An introduction to Sitecore for programmers by nonlinear 

In our last article we presented some of the main concepts of Sitecore. Now, by showing you a Hello World example, we'll look at how these concepts work to actually put together a Sitecore page.

Sitecore Installation

  • Download the Sitecore version you will use on this project from Sitecore Development Network (http://sdn.sitecore.net/) - it's okay if you prefer the automatic installation method, but we will show you how to do it manually

  • Unzip the archives to a folder on your computer. You'll see the following subfolders:

Data - This is where Sitecore keeps a number of archives related to the currently installed instance, such as logs, indexes, packages, and cache files
Databases - Database files from SQL Server and Oracle
Website - Everything that will be accessible from the web browser.
  • Open IIS and create a new website linking to the folder above
  • In the configurations for the recently created Application Pool set the .NET Framework to version 4.0
  • Copy the Data folder to the Website folder and the license.xml file to the Data folder
  • On the Website folder properties uncheck the “read only” checkbox and give full permissions to the Application Pool user. We are only doing this step because this is a development environment. In production you must follow the instructions contained here, under item “4.2 Configuring Folder and Registry Permissions”
  • Install your databases to the “Database” folder and edit the configurations in the ConnectionStrings.config file, located in the Website/App_Config folder
  • If your site is on localhost, point your browser to http://localhost/sitecore. If you see a login screen, you have successfully installed Sitecore.

Development solution

On Visual Studio, create a solution and a web project, which should be configured to .NET Framework 4.0. We will be working on a separate folder from Website, which will make us manually copy over our solution files after each change. You can bypass this by taking the following actions:

  1. In your project configurations, create a Post-build event with commands to copy over the files to the Website folder after each build. You can do this by using tools such as xcopy and robocopy;

  2. Work on your project from within the Website folder but only include your project files in the solution.

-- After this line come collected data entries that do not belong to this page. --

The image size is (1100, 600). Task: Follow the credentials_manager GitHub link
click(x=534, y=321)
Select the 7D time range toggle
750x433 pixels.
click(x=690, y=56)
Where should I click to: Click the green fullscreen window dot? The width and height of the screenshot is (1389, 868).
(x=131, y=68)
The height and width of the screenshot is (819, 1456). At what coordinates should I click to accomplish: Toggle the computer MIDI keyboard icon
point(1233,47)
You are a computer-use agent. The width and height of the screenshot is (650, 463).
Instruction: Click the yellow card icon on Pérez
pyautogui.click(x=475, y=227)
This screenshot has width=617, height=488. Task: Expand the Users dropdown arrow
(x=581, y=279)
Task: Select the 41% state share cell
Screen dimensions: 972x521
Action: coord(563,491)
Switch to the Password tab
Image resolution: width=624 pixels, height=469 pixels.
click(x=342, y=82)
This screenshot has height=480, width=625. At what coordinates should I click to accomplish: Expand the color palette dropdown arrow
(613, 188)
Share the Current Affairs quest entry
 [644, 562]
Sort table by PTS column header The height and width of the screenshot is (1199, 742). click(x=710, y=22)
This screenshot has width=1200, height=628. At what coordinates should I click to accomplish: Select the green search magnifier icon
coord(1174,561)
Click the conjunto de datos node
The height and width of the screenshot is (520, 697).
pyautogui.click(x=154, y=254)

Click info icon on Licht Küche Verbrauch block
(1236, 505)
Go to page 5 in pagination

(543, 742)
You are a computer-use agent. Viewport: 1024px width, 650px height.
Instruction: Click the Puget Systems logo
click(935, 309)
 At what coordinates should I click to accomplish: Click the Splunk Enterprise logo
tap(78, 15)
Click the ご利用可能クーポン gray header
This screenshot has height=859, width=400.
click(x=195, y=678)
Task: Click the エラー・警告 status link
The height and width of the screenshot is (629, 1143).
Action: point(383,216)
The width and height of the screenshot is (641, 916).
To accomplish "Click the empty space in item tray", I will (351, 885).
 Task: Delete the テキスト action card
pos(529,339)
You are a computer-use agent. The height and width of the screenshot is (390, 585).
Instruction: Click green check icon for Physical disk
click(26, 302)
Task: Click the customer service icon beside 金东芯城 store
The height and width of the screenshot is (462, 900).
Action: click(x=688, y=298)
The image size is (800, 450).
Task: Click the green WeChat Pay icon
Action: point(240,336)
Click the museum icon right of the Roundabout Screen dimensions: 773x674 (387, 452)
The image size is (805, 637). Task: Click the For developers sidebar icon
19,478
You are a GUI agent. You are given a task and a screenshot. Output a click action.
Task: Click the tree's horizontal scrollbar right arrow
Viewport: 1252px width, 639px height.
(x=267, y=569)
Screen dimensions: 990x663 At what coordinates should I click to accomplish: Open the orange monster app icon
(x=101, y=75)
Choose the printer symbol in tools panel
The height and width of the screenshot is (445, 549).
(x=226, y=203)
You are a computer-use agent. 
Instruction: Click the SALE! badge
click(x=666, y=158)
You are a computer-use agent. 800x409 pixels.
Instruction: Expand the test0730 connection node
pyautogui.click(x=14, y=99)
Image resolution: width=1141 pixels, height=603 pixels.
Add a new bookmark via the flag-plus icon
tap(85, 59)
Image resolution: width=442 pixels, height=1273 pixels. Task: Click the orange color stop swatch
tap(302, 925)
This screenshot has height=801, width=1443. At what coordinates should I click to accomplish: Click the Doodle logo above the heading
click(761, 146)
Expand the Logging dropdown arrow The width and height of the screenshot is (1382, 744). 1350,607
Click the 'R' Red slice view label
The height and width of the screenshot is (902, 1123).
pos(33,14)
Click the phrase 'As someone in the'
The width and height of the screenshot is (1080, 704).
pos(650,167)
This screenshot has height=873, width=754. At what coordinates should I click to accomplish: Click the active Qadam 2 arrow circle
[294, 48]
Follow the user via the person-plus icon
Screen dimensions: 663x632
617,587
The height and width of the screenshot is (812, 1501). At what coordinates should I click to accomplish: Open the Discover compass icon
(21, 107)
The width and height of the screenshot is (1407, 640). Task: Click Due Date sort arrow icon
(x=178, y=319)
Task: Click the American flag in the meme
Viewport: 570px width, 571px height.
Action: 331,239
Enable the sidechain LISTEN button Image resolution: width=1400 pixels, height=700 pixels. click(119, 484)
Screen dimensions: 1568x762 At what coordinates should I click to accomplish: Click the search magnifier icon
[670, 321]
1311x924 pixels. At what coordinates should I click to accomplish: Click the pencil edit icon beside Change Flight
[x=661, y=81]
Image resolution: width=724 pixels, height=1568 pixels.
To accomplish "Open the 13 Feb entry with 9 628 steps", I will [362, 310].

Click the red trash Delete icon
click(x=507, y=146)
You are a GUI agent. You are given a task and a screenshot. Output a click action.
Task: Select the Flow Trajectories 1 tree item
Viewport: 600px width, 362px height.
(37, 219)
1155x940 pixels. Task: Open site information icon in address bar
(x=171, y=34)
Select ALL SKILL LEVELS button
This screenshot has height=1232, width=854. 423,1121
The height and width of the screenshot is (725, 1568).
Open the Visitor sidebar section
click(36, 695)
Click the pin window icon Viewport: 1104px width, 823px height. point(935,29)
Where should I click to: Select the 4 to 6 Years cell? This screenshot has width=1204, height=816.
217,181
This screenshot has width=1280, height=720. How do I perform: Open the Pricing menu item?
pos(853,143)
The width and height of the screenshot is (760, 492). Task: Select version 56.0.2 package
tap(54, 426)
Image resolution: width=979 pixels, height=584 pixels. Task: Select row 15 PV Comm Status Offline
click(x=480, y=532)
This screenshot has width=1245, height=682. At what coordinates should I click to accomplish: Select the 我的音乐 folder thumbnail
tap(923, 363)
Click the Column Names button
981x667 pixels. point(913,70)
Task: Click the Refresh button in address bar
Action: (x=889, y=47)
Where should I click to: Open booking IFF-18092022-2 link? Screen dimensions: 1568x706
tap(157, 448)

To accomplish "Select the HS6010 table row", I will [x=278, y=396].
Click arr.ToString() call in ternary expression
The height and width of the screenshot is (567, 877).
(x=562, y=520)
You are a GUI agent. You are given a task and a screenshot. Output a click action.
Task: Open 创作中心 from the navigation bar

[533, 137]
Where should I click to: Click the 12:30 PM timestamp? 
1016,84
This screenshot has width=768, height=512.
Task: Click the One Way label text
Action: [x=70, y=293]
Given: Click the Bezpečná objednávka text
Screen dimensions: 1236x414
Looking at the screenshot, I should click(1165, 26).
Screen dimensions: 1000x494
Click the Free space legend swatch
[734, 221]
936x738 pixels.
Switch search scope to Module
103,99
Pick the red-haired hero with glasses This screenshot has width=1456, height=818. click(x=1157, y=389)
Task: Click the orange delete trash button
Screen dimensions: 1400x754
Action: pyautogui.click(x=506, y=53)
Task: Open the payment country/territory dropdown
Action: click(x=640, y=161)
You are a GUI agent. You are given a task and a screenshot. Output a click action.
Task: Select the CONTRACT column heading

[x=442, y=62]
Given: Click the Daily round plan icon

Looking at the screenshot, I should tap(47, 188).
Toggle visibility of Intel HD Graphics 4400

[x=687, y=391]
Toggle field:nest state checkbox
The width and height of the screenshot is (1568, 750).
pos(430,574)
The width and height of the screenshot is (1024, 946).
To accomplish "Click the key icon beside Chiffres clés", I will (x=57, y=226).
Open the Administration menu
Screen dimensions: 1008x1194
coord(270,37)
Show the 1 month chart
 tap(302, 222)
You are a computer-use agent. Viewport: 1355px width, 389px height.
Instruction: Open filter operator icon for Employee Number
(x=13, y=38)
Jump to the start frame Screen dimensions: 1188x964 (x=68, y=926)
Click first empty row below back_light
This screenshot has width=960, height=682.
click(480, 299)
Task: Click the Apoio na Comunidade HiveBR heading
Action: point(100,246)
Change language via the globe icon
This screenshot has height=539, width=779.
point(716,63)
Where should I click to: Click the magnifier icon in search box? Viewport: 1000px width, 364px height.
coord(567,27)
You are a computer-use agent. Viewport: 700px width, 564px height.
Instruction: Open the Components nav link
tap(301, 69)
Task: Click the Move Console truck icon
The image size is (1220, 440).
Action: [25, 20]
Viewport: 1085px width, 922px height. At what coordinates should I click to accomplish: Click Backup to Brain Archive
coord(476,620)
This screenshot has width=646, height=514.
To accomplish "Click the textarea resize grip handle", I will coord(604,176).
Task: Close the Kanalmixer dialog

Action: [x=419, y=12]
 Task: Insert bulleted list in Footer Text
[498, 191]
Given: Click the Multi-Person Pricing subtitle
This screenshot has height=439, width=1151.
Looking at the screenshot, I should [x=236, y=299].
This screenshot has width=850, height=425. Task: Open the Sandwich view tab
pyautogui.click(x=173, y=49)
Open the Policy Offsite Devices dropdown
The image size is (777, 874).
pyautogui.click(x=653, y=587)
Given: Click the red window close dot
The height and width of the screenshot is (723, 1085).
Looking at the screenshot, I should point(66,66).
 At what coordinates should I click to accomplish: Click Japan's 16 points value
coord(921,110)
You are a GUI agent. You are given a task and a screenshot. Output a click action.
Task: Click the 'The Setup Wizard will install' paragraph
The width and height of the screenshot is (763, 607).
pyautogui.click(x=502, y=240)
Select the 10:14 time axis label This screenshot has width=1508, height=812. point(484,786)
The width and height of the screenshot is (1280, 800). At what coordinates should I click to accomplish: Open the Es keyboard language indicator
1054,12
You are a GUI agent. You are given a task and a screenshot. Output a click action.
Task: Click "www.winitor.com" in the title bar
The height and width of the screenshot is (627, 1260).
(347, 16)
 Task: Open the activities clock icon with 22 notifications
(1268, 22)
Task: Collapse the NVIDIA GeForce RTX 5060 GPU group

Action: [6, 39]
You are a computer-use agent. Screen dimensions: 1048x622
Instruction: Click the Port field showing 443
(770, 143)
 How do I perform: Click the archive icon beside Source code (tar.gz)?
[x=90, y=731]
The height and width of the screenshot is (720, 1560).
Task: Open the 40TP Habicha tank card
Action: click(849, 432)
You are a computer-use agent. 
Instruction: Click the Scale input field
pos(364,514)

Creating a template for the new page

  • Navigate to the Sitecore backend at /sitecore and login on Desktop mode with user admin (default password is “b”);
  • Open the Template Manager, go to /Templates/Sample and create a new template called “Hello World” using “Sample Item” as base template - this is the example template used on the Home that comes with the original installation;
  • Select the new template and click on Options > Standard Values. An item called __Standard Values will be created under your template. In this item you can configure the default data for new items created from this template.

Creating a sublayout with the Hello World message

  • Open the Sitecore Content Editor, navigate to /layout/Sublayouts and create a new sublayout called “Hello World”. Do not check option “Create Associated C# Code Files” because we will point this to our new ascx;
  • On Visual Studio, create a new Web User Control called HelloWorld.ascx and type Hello World in your markup;
  • Compile the solution and copy the dlls and HelloWorld.ascx to the Website folder;
  • Go back to our recently created sublayout, navigate to the “Ascx file” field under Data and change the path to our HelloWorld.ascx file (relative to the Website folder - e.g. “/layouts/HelloWorld.ascx”).

Using the sublayout on our template

  • Go back to __Standard Values on our template and click on Presentation > Details. You'll see the layout configurations inherited from the “Sample Item” template;
sample layout
  • Click on Edit > Controls > Add and select the “HelloWorld” sublayout;
  • Let's put our sublayout on the page content placeholder. For this, go to “Add to Placeholder” and type in “/main/centercolumn/content”, click “Select” and “Ok” until you have closed all windows.

Creating a new item for the Hello World page

  • Go back to the Content Editor and navigate to /Content/Home;
  • Click on Insert > From Template > Browse and select the “Hello World” template we created previously. On Item name, type in “Hello World”;
  • Select the recently created item and click Publish > Preview to view the page in your browser. You should see something like this:

The first Hello World in bold comes from the title of our page and was inherited from our base template (or father);
The second Hello World, highlighted in yellow, comes from the new sublayout we created.